Slightly shaken, I continued. “One of these three was a man who knew things”—the closest translation for scholar, but unfortunately it also meant witch. The second elder looked triumphantly at the first. “So he spoke to the dead chief saying, ‘Tell us what we must do so you may rest in your grave,’ but the dead chief did not answer. He vanished, and they could see him no more. Then the man who knew things—his name was Horatio—said this event was the affair of the dead chief’s son, Hamlet.”
There was a general shaking of heads round the circle. “Had the dead chief no living brothers? Or was this son the chief?”
“No,” I replied. “That is, he had one living brother who became the chief when the elder brother died.”
The old men muttered: such omens were matters for chiefs and elders, not for youngsters; no good could come of going behind a chief’s back; clearly Horatio was not a man who knew things.
“Yes, he was,” I insisted, shooing a chicken away from my beer. “In our country the son is next to the father. The dead chief’s younger brother had become the great chief. He had also married his elder brother’s widow only about a month after the funeral.”
“He did well,” the old man beamed and announced to the others, “I told you that if we knew more about Europeans, we would find they really were very like us. In our country also,” he added to me, “the younger brother marries the elder brother’s widow and becomes the father of his children. Now, if your uncle, who married your widowed mother, is your father’s full brother, then he will be a real father to you. Did Hamlet’s father and uncle have one mother?”
His question barely penetrated my mind; I was too upset and thrown too far off-balance by having one of the most important elements of Hamlet knocked straight out of the picture. Rather uncertainly I said that I thought they had the same mother, but I wasn’t sure—the story didn’t say. The old man told me severely that these genealogical details made all the difference and that when I got home I must ask the elders about it. He shouted out the door to one of his younger wives to bring his goatskin bag.
Determined to save what I could of the mother motif, I took a deep breath and began again. “The son Hamlet was very sad because his mother had married again so quickly. There was no need for her to do so, and it is our custom for a widow not to go to her next husband until she has mourned for two years.”
“Two years is too long,” objected the wife, who had appeared with the old man’s battered goatskin bag. “Who will hoe your farms for you while you have no husband?”
“Hamlet,” I retorted, without thinking, “was old enough to hoe his mother’s farms himself. There was no need for her to remarry.” No one looked convinced. I gave up. “His mother and the great chief told Hamlet not to be sad, for the great chief himself would be a father to Hamlet. Furthermore, Hamlet would be the next chief: therefore he must stay to learn the things of a chief. Hamlet agreed to remain, and all the rest went off to drink beer.”

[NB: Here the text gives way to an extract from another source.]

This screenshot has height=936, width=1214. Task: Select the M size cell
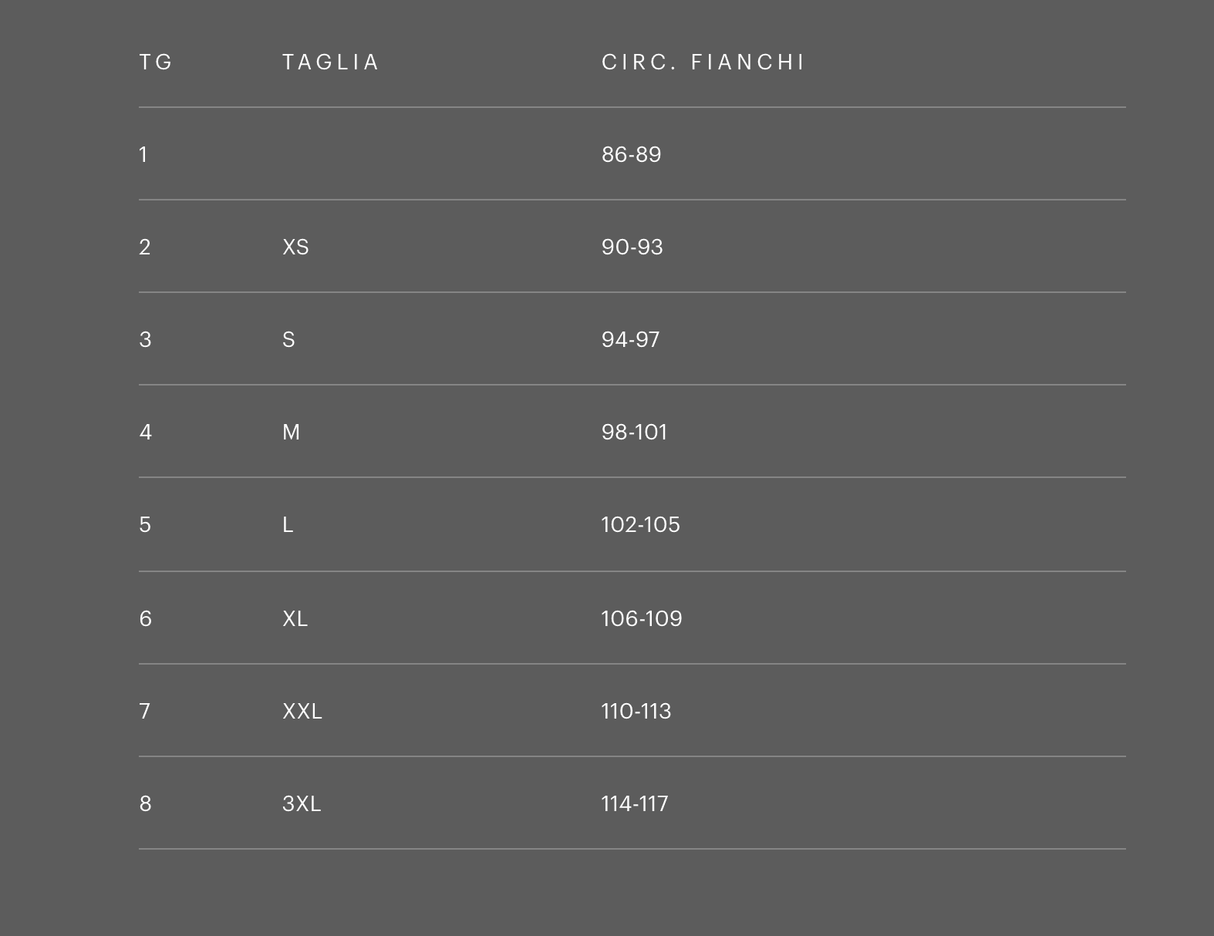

While I paused, perplexed at how to render Hamlet’s disgusted soliloquy to an audience convinced that Claudius and Gertrude had behaved in the best possible manner, one of the younger men asked me who had married the other wives of the dead chief.
“He had no other wives,” I told him.
“But a chief must have many wives! How else can he brew beer and prepare food for all his guests?”
I said firmly that in our country even chiefs had only one wife, that they had servants to do their work, and that they paid them from tax money.
It was better, they returned, for a chief to have many wives and sons who would help him hoe his farms and feed his people; then everyone loved the chief who gave much and took nothing—taxes were a bad thing.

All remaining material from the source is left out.